Clin Cancer Res. 2023 Jul 13. pii: CCR-22-3964. [Epub ahead of print]
Claire Gallois,
Matteo Landi,
Julien Taieb,
Marine Sroussi,
Bahar Saberzadeh-Ardestani,
Antoine Cazelles,
Sara Lonardi,
Francesca Bergamo,
Rossana Intini,
Giulia Maddalena,
Filippo Pietrantonio,
Francesca Corti,
Margherita Ambrosini,
Antonia Martinetti,
Marco Maria Germani,
Chiara Boccaccio,
Guglielmo Vetere,
Sophie Mouillet-Richard,
Aurelien de Reynies,
Frank A Sinicrope,
Chiara Cremolini,
Pierre Laurent-Puig.
PURPOSE: Microsatellite instability (MSI) is currently the only predictive biomarker of efficacy of immune checkpoint inhibitors (ICI) in metastatic colorectal cancers (mCRC). However, 10-40% of patients with MSI mCRC will experience a primary resistance to ICI.

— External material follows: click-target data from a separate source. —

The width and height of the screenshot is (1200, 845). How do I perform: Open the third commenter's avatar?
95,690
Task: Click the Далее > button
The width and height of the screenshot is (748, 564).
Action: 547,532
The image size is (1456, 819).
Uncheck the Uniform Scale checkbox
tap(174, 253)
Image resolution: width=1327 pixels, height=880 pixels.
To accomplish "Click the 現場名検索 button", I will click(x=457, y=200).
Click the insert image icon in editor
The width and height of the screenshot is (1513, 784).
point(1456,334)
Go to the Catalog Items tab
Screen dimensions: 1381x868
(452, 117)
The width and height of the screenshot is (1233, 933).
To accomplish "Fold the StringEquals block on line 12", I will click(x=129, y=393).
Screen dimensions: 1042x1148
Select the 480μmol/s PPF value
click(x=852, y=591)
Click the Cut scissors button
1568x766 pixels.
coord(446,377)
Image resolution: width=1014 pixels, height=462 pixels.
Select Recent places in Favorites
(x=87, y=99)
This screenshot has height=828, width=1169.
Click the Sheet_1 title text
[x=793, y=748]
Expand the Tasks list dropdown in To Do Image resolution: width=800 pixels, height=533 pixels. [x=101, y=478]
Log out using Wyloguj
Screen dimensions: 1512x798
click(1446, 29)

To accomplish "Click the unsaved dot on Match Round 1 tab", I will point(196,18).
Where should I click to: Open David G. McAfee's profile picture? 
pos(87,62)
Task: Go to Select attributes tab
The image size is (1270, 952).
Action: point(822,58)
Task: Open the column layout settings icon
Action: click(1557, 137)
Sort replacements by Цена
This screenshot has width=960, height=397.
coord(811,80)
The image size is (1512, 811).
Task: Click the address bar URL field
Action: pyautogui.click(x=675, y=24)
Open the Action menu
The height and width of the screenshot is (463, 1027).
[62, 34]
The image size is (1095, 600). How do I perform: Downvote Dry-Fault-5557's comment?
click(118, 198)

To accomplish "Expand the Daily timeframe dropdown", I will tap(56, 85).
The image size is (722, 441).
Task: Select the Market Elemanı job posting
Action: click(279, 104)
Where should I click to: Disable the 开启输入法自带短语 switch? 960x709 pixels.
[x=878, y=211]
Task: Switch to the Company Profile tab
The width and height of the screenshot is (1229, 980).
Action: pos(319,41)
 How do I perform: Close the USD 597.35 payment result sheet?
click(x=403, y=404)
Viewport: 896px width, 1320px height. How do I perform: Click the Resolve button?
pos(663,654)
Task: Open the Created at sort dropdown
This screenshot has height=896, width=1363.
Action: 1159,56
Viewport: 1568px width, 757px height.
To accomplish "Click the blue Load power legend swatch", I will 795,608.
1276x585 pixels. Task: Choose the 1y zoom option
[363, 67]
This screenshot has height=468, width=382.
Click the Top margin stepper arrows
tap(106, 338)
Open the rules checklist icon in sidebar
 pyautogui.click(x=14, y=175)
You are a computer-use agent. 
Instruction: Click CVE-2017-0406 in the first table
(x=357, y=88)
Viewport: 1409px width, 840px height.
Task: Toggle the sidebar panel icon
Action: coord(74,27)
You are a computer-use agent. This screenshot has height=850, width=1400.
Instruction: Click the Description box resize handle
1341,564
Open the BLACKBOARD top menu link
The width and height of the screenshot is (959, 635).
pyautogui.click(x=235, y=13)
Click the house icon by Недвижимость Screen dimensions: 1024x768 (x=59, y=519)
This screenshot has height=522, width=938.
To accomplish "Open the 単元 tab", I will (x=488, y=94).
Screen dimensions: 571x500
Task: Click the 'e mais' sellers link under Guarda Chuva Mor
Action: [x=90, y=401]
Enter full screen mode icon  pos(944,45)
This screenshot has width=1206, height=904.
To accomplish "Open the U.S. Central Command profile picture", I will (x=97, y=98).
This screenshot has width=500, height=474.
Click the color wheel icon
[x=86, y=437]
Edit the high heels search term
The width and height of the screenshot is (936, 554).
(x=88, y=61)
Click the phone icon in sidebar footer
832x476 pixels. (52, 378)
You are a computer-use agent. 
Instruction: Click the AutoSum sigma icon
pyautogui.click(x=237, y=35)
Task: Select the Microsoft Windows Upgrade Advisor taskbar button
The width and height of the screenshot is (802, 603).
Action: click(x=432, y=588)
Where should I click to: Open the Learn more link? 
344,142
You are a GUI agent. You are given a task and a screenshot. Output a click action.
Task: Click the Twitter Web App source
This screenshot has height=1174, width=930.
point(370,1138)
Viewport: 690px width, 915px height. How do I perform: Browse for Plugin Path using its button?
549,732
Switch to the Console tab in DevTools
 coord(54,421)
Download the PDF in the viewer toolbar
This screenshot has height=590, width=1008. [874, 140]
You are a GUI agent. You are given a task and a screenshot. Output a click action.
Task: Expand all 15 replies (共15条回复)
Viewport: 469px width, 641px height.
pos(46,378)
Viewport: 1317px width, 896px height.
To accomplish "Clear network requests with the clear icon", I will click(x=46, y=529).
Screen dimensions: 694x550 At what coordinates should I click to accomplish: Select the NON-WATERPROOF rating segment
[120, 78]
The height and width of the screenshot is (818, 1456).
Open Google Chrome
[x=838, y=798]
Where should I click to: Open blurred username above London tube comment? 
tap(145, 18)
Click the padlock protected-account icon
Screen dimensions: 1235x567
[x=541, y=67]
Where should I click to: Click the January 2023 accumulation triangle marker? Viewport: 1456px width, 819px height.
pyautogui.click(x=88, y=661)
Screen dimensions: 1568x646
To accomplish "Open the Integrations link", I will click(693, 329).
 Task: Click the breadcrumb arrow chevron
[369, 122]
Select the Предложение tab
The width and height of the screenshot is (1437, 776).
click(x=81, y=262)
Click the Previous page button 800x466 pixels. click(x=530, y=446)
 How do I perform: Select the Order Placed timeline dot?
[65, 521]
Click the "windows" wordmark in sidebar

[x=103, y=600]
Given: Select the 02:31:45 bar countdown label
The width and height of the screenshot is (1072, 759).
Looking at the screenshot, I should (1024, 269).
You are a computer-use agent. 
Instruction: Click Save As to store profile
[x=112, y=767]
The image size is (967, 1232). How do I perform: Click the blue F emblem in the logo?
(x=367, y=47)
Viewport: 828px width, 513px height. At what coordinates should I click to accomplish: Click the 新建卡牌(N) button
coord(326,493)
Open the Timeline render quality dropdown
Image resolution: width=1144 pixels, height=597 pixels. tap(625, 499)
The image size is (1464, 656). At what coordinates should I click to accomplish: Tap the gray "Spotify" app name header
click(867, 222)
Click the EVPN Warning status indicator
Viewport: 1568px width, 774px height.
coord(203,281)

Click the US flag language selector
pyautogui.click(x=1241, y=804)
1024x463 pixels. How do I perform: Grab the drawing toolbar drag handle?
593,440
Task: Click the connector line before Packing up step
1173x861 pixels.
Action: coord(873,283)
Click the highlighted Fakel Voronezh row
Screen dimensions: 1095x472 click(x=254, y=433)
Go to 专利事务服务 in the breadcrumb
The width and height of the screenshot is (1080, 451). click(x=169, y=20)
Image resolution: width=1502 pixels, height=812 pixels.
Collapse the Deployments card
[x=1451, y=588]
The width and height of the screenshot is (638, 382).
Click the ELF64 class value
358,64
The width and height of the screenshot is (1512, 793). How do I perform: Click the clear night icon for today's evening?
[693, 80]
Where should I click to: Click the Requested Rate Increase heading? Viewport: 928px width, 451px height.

EXPERIMENTAL DESIGN: In 2 cohorts of patients with MSI mCRC treated with ICI (exploratory: N=103, validation: N=35), 3'RNAseq was performed from primary tumors. Previously described single-cell transcriptomic signatures of tumor microenvironment (TME) were analysed.
RESULTS: In the exploratory cohort, the unsupervised clustering allowed the identification of three clusters of tumors with distinct transcriptional profiles: cluster A ("stromalHIGH-proliferationLOW"), cluster B ("stromalHIGH-proliferationMED"), and cluster C ("stromalLOW-proliferationHIGH"), with an enrichment of patients progressing at first disease assessment under ICI in the cluster A (30% vs 12% in cluster B and 8.1% in cluster C, p=0.074). Progression-free survival (PFS) was also significantly shorter in patients belonging to cluster A, compared to clusters B or C (p<0.001) with 2-year PFS rates of 33.5%, 80.5% and 78.3%, respectively. In multivariate analysis, PFS was still significantly longer in patients belonging to cluster B (HR: 0.19 95%CI 0.08-0.45, p<0.001) and cluster C (HR: 0.25 95%CI 0.10-0.59, p=0.02), compared to patients belonging to cluster A. The association of this clustering with PFS under ICI was confirmed in the validation cohort. PFS related to non-ICI-based regimens was not significantly different according to cluster.
CONCLUSION: This unsupervised transcriptomic classification identified three groups of MSI mCRCs with different compositions of TME cells and proliferative capacities of TME/tumor cells. The "stromalHIGH-proliferationLOW" cluster is associated with a poorer prognosis with ICI treatment.